農家の高齢化と共に、「耕作放棄地」の問題がクローズアップされ、それを如何にして解消していくかという取り組みに関しての情報を目にする機会が増えてきました。
※「耕作放棄地とは」「その何が問題なのか」については、以下のページに纏まっていますのでご参照ください。
この耕作放棄地の問題をハーブを切り口に解消していこうとしている人・団体を過去にいくつか紹介してきました。
【過去の参考記事①:山梨県市川三郷町発祥の”桑(マルベリー)の最良品種”「一瀬桑」で、過疎集落の再生を目指す韓国人青年の物語】(2019年2月6日)
【過去の参考記事②:千葉県鴨川市の山間で無農薬・無化学肥料でハーブやエディブルフラワーを栽培する【苗目】について】(2019年7月7日)
【過去の参考記事③:「幻の日本薄荷(はっか)」を復活させ、宿場町として栄えた街に新たな観光資源を提供する岡山県の「矢掛ハッカ普及会」。北海道のハッカのルーツは岡山県にある?】(2019年9月30日)
人体への有用な成分が豊富で、パワフルに働きかけるハーブは、一般に普及している野菜よりも単位面積から収穫できる価格的な価値が確実に高いので、土地の有効活用だけではなく、新たな雇用を生み出すことも可能になっていくのではないかと思います。
あと、何よりも、日本国内におけるハーブ生産量が増えていくにつれて、日本における健康寿命が延びていくという仮説を密かに持っているので、今後10年~20年の中で、耕作放棄地がハーブ栽培農地として再生され、実際にハーブ栽培面積が増えてきたときに、「日本人の平均健康寿命が高まってきている」というデータが仮に出てきた時、それにハーブが関連しているのか?という部分に多大に興味を持っています。
ちょうど昨日も、福井県で耕作放棄地を活用し、漢方薬の原料で、乾燥させた実が頭痛や冷え性に効くとされる「ゴシュユ」の大規模栽培に乗り出しているというニュースが入ってきましたのでご紹介します。
「高浜を薬草の聖地に」耕作放棄地で大規模栽培 漢方薬原料、製薬会社から依頼も 福井
高浜町が、町内に点在する耕作放棄地を活用し、漢方薬の原料で、乾燥させた実が頭痛や冷え性に効くとされる「ゴシュユ」(ミカン科)の大規模栽培に乗り出している。ゴシュユの産地は国内唯一といい、関係者は「放棄地の増加に歯止めをかけるとともに、町を薬草の聖地にしたい」と奮闘している。
町内にはもともと、「若狭富士」の呼び名でも知られる青葉山(693メートル)に300種類以上の薬用植物が自生。その麓には、半世紀前に土地の所有者が植えた約350本のゴシュユの木が、約千平方メートルにわたり群生している。

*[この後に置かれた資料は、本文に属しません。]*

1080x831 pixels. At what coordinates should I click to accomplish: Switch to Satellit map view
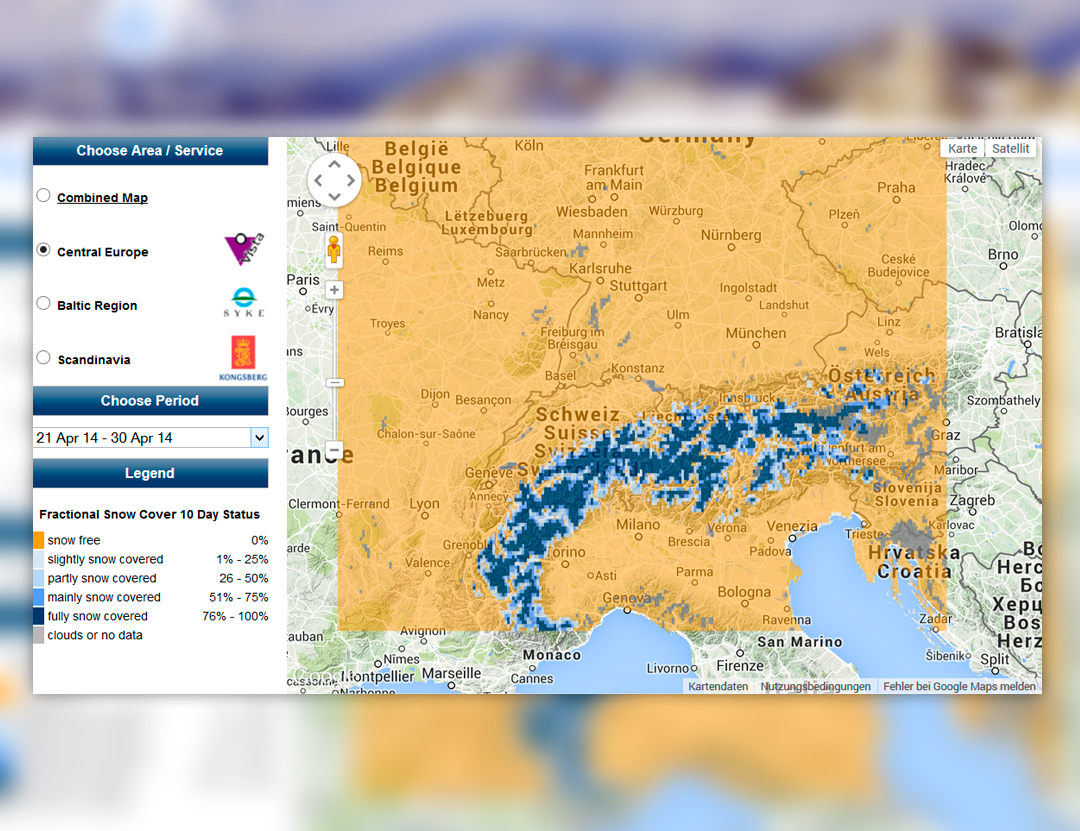tap(1010, 148)
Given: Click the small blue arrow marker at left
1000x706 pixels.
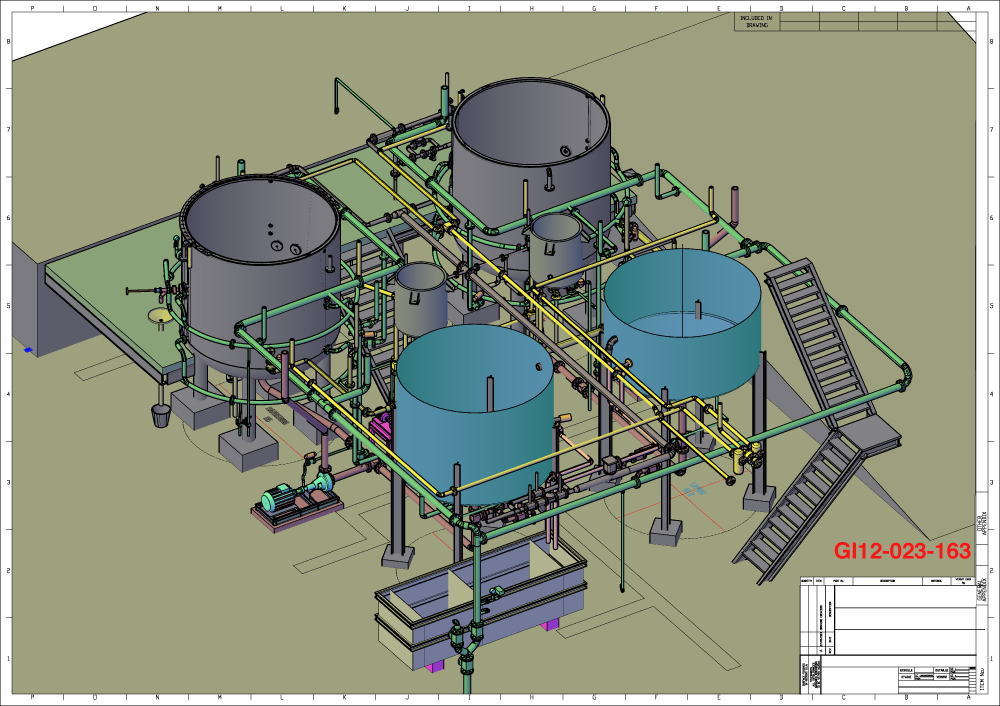Looking at the screenshot, I should 29,349.
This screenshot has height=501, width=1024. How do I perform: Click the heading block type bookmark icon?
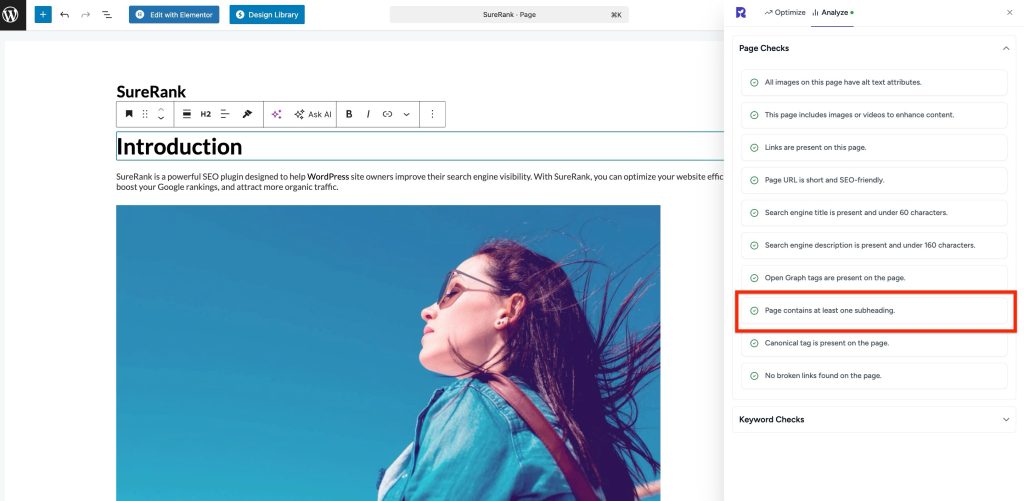tap(129, 114)
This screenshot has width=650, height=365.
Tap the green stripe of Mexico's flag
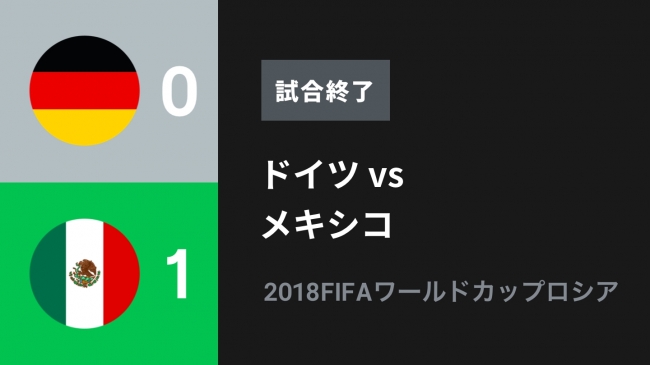tap(48, 273)
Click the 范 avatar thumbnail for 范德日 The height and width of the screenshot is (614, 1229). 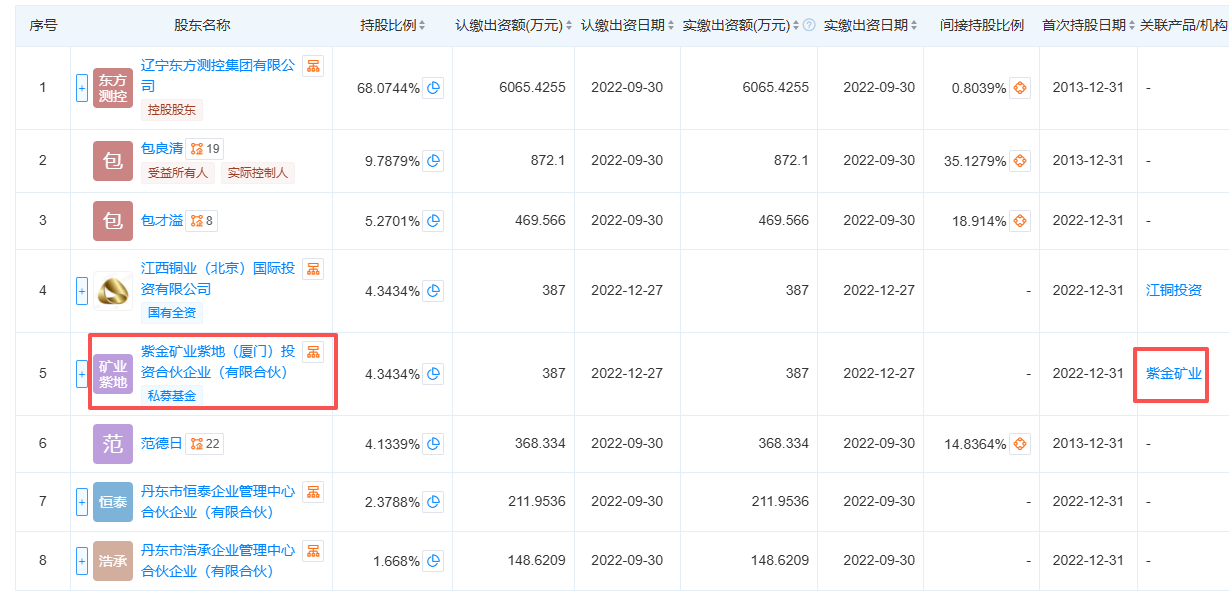[113, 444]
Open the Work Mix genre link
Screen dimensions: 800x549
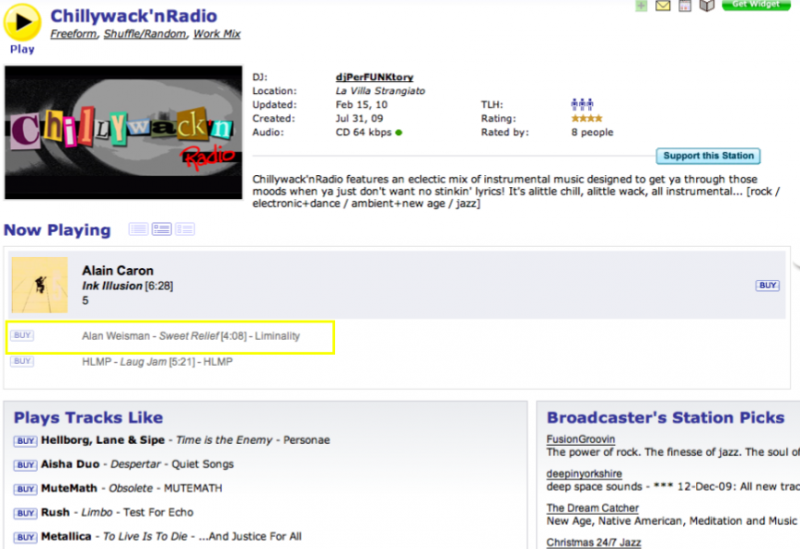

町と地元農家は平成25年、山の環境保全を目的に「青葉山麓研究所」を設立。自生する薬草を生かそうと27年、ハトムギなど数種類の試験栽培に着手し、17年には高齢化や後継者不足のため増える一方の町内の耕作放棄地に、群生地から持ってきたゴシュユの苗を植え始めた。
しかし、水田だった放棄地は当初、水はけが悪く、苗は定着しなかった。研究所の鋸谷茂所長(66)らが、水はけを良くするため土地に土を盛ったり、畝を作ったりした結果、今年は順調に育ち、栽培面積は計約7千平方メートルにまで広がった。来年には新たに1万7千平方メートルに植える予定。3年ほどすれば収穫できる見通しだ。
東京生薬協会によると、毎年40トン弱のゴシュユを中国から輸入しているが、中国国内での需要や人件費の高まりを受け、価格が上がっているという。
こうした中、町には国産化を望む大手製薬会社から「生産を拡大してほしい」との依頼も舞い込むようになり、「需要をまかなえるほど栽培して、町の主要産業にしたい」と鋸谷さん。栽培面積を増やすため、耕作放棄地を提供してくれる地主の掘り起こしに奔走している。
※THE SANKEI NEWSの2019年12月13日の記事(https://www.sankei.com/smp/region/news/191213/rgn1912130002-s1.html)より抜粋
生薬としてのゴシュユ(呉茱萸)については、以下のページに簡潔に纏まっています。
今回この記事に触れたことで、耕作地を活用したハーブ栽培による地域活性化の動きは来年以降さらに加速していくということを強く実感しました。
来年一年もこの動きは注視していきたいと思います。